Please output the lines shown below exactly as they appear.

- Extracted data
== == ==
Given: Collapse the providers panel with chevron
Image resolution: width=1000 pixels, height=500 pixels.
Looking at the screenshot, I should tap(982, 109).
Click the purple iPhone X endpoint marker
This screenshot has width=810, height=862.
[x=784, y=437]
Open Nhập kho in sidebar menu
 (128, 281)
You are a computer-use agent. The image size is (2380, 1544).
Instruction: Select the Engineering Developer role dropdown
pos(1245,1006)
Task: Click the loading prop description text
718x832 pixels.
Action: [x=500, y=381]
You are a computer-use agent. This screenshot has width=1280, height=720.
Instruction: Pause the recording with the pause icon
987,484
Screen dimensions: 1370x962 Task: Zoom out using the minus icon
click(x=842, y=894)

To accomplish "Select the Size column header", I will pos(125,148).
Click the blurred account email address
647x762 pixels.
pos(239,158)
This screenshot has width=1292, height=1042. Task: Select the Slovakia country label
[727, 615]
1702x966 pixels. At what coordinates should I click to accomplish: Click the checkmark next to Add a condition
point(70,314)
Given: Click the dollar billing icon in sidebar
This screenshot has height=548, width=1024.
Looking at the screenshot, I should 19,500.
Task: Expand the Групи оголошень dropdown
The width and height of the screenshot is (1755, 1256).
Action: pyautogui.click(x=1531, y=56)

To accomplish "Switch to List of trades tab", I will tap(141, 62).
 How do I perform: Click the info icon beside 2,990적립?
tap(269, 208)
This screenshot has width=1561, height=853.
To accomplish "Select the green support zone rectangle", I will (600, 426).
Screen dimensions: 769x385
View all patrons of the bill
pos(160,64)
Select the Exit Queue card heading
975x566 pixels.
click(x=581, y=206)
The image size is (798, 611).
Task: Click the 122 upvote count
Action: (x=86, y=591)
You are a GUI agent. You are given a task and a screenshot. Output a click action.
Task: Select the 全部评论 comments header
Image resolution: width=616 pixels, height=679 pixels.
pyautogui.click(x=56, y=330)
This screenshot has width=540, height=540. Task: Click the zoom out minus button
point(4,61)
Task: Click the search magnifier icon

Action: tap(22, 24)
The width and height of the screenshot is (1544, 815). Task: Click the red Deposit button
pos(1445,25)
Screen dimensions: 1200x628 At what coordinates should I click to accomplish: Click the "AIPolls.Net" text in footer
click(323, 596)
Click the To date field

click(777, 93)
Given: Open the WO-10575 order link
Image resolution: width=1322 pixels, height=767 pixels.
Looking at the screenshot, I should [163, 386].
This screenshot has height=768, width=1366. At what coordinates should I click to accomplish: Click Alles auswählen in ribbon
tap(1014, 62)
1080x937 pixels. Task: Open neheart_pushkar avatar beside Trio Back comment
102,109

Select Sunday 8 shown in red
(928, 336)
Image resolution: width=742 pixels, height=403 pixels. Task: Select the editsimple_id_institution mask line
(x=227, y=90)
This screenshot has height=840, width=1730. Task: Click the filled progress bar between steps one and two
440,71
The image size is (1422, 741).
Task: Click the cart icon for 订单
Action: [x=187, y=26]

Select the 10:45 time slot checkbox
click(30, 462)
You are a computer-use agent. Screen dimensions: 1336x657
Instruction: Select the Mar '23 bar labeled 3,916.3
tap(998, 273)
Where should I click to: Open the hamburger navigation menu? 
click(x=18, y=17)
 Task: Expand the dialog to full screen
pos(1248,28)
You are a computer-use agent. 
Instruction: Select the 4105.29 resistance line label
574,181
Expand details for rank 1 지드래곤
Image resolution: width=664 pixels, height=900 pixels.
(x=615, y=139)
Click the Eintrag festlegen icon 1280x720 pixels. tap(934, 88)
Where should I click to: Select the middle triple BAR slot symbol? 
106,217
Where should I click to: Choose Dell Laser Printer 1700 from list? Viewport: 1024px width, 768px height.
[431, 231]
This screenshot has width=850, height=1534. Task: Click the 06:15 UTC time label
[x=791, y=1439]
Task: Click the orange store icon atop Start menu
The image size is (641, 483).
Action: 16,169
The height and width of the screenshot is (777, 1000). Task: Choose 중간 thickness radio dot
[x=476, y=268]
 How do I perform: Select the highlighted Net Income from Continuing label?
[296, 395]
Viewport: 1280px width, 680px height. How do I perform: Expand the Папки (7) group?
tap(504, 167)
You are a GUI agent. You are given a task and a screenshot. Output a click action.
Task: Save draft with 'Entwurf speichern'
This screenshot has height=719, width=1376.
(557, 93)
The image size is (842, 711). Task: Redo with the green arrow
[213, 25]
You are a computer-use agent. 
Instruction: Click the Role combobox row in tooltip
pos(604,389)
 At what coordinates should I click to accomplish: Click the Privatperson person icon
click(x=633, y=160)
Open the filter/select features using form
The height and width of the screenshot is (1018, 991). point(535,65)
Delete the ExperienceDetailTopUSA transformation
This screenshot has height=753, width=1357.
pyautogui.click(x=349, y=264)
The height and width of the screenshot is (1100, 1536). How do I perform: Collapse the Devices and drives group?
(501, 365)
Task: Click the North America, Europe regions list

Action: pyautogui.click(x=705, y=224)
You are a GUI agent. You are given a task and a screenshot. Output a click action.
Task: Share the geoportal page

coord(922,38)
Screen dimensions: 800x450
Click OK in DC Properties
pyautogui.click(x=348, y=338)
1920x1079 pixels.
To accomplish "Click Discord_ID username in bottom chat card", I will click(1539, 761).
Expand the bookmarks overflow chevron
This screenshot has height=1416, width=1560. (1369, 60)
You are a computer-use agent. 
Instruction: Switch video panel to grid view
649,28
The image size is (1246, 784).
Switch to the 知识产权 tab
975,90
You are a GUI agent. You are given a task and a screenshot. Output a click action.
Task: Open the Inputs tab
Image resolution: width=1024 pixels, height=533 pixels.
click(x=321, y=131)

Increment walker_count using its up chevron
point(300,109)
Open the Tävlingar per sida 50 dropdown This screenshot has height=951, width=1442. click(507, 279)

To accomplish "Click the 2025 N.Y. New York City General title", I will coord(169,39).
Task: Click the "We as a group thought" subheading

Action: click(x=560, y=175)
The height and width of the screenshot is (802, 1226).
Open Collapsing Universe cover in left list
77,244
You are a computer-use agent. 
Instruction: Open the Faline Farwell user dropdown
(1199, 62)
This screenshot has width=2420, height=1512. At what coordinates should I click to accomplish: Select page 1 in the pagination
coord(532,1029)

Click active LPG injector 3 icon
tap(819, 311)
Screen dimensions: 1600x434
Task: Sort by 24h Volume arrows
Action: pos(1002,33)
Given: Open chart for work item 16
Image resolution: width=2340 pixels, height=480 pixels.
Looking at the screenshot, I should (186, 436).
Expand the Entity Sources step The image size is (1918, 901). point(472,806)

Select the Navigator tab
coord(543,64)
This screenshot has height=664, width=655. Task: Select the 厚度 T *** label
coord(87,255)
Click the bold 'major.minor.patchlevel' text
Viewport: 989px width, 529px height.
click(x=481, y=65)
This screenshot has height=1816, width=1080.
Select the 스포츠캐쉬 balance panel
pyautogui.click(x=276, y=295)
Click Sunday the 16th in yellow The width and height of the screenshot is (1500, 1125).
== == ==
- Solution
Given: Collapse the providers panel with chevron
Image resolution: width=1000 pixels, height=500 pixels.
Looking at the screenshot, I should tap(982, 109).
Click the purple iPhone X endpoint marker
This screenshot has width=810, height=862.
[x=784, y=437]
Open Nhập kho in sidebar menu
 (128, 281)
You are a computer-use agent. The image size is (2380, 1544).
Instruction: Select the Engineering Developer role dropdown
pos(1245,1006)
Task: Click the loading prop description text
718x832 pixels.
Action: [x=500, y=381]
You are a computer-use agent. This screenshot has width=1280, height=720.
Instruction: Pause the recording with the pause icon
987,484
Screen dimensions: 1370x962 Task: Zoom out using the minus icon
click(x=842, y=894)

To accomplish "Select the Size column header", I will pos(125,148).
Click the blurred account email address
647x762 pixels.
pos(239,158)
This screenshot has width=1292, height=1042. Task: Select the Slovakia country label
[727, 615]
1702x966 pixels. At what coordinates should I click to accomplish: Click the checkmark next to Add a condition
point(70,314)
Given: Click the dollar billing icon in sidebar
This screenshot has height=548, width=1024.
Looking at the screenshot, I should 19,500.
Task: Expand the Групи оголошень dropdown
The width and height of the screenshot is (1755, 1256).
Action: pyautogui.click(x=1531, y=56)

To accomplish "Switch to List of trades tab", I will tap(141, 62).
 How do I perform: Click the info icon beside 2,990적립?
tap(269, 208)
This screenshot has width=1561, height=853.
To accomplish "Select the green support zone rectangle", I will (600, 426).
Screen dimensions: 769x385
View all patrons of the bill
pos(160,64)
Select the Exit Queue card heading
975x566 pixels.
click(x=581, y=206)
The image size is (798, 611).
Task: Click the 122 upvote count
Action: (x=86, y=591)
You are a GUI agent. You are given a task and a screenshot. Output a click action.
Task: Select the 全部评论 comments header
Image resolution: width=616 pixels, height=679 pixels.
pyautogui.click(x=56, y=330)
This screenshot has width=540, height=540. Task: Click the zoom out minus button
point(4,61)
Task: Click the search magnifier icon

Action: tap(22, 24)
The width and height of the screenshot is (1544, 815). Task: Click the red Deposit button
pos(1445,25)
Screen dimensions: 1200x628 At what coordinates should I click to accomplish: Click the "AIPolls.Net" text in footer
click(323, 596)
Click the To date field

click(777, 93)
Given: Open the WO-10575 order link
Image resolution: width=1322 pixels, height=767 pixels.
Looking at the screenshot, I should [163, 386].
This screenshot has height=768, width=1366. At what coordinates should I click to accomplish: Click Alles auswählen in ribbon
tap(1014, 62)
1080x937 pixels. Task: Open neheart_pushkar avatar beside Trio Back comment
102,109

Select Sunday 8 shown in red
(928, 336)
Image resolution: width=742 pixels, height=403 pixels. Task: Select the editsimple_id_institution mask line
(x=227, y=90)
This screenshot has height=840, width=1730. Task: Click the filled progress bar between steps one and two
440,71
The image size is (1422, 741).
Task: Click the cart icon for 订单
Action: [x=187, y=26]

Select the 10:45 time slot checkbox
click(30, 462)
You are a computer-use agent. Screen dimensions: 1336x657
Instruction: Select the Mar '23 bar labeled 3,916.3
tap(998, 273)
Where should I click to: Open the hamburger navigation menu? 
click(x=18, y=17)
 Task: Expand the dialog to full screen
pos(1248,28)
You are a computer-use agent. 
Instruction: Select the 4105.29 resistance line label
574,181
Expand details for rank 1 지드래곤
Image resolution: width=664 pixels, height=900 pixels.
(x=615, y=139)
Click the Eintrag festlegen icon 1280x720 pixels. tap(934, 88)
Where should I click to: Select the middle triple BAR slot symbol? 
106,217
Where should I click to: Choose Dell Laser Printer 1700 from list? Viewport: 1024px width, 768px height.
[431, 231]
This screenshot has width=850, height=1534. Task: Click the 06:15 UTC time label
[x=791, y=1439]
Task: Click the orange store icon atop Start menu
The image size is (641, 483).
Action: 16,169
The height and width of the screenshot is (777, 1000). Task: Choose 중간 thickness radio dot
[x=476, y=268]
 How do I perform: Select the highlighted Net Income from Continuing label?
[296, 395]
Viewport: 1280px width, 680px height. How do I perform: Expand the Папки (7) group?
tap(504, 167)
You are a GUI agent. You are given a task and a screenshot. Output a click action.
Task: Save draft with 'Entwurf speichern'
This screenshot has height=719, width=1376.
(557, 93)
The image size is (842, 711). Task: Redo with the green arrow
[213, 25]
You are a computer-use agent. 
Instruction: Click the Role combobox row in tooltip
pos(604,389)
 At what coordinates should I click to accomplish: Click the Privatperson person icon
click(x=633, y=160)
Open the filter/select features using form
The height and width of the screenshot is (1018, 991). point(535,65)
Delete the ExperienceDetailTopUSA transformation
This screenshot has height=753, width=1357.
pyautogui.click(x=349, y=264)
The height and width of the screenshot is (1100, 1536). How do I perform: Collapse the Devices and drives group?
(501, 365)
Task: Click the North America, Europe regions list

Action: pyautogui.click(x=705, y=224)
You are a GUI agent. You are given a task and a screenshot. Output a click action.
Task: Share the geoportal page

coord(922,38)
Screen dimensions: 800x450
Click OK in DC Properties
pyautogui.click(x=348, y=338)
1920x1079 pixels.
To accomplish "Click Discord_ID username in bottom chat card", I will click(1539, 761).
Expand the bookmarks overflow chevron
This screenshot has height=1416, width=1560. (1369, 60)
You are a computer-use agent. 
Instruction: Switch video panel to grid view
649,28
The image size is (1246, 784).
Switch to the 知识产权 tab
975,90
You are a GUI agent. You are given a task and a screenshot. Output a click action.
Task: Open the Inputs tab
Image resolution: width=1024 pixels, height=533 pixels.
click(x=321, y=131)

Increment walker_count using its up chevron
point(300,109)
Open the Tävlingar per sida 50 dropdown This screenshot has height=951, width=1442. click(507, 279)

To accomplish "Click the 2025 N.Y. New York City General title", I will coord(169,39).
Task: Click the "We as a group thought" subheading

Action: click(x=560, y=175)
The height and width of the screenshot is (802, 1226).
Open Collapsing Universe cover in left list
77,244
You are a computer-use agent. 
Instruction: Open the Faline Farwell user dropdown
(1199, 62)
This screenshot has width=2420, height=1512. At what coordinates should I click to accomplish: Select page 1 in the pagination
coord(532,1029)

Click active LPG injector 3 icon
tap(819, 311)
Screen dimensions: 1600x434
Task: Sort by 24h Volume arrows
Action: pos(1002,33)
Given: Open chart for work item 16
Image resolution: width=2340 pixels, height=480 pixels.
Looking at the screenshot, I should (186, 436).
Expand the Entity Sources step The image size is (1918, 901). point(472,806)

Select the Navigator tab
coord(543,64)
This screenshot has height=664, width=655. Task: Select the 厚度 T *** label
coord(87,255)
Click the bold 'major.minor.patchlevel' text
Viewport: 989px width, 529px height.
click(x=481, y=65)
This screenshot has height=1816, width=1080.
Select the 스포츠캐쉬 balance panel
pyautogui.click(x=276, y=295)
Click Sunday the 16th in yellow The width and height of the screenshot is (1500, 1125).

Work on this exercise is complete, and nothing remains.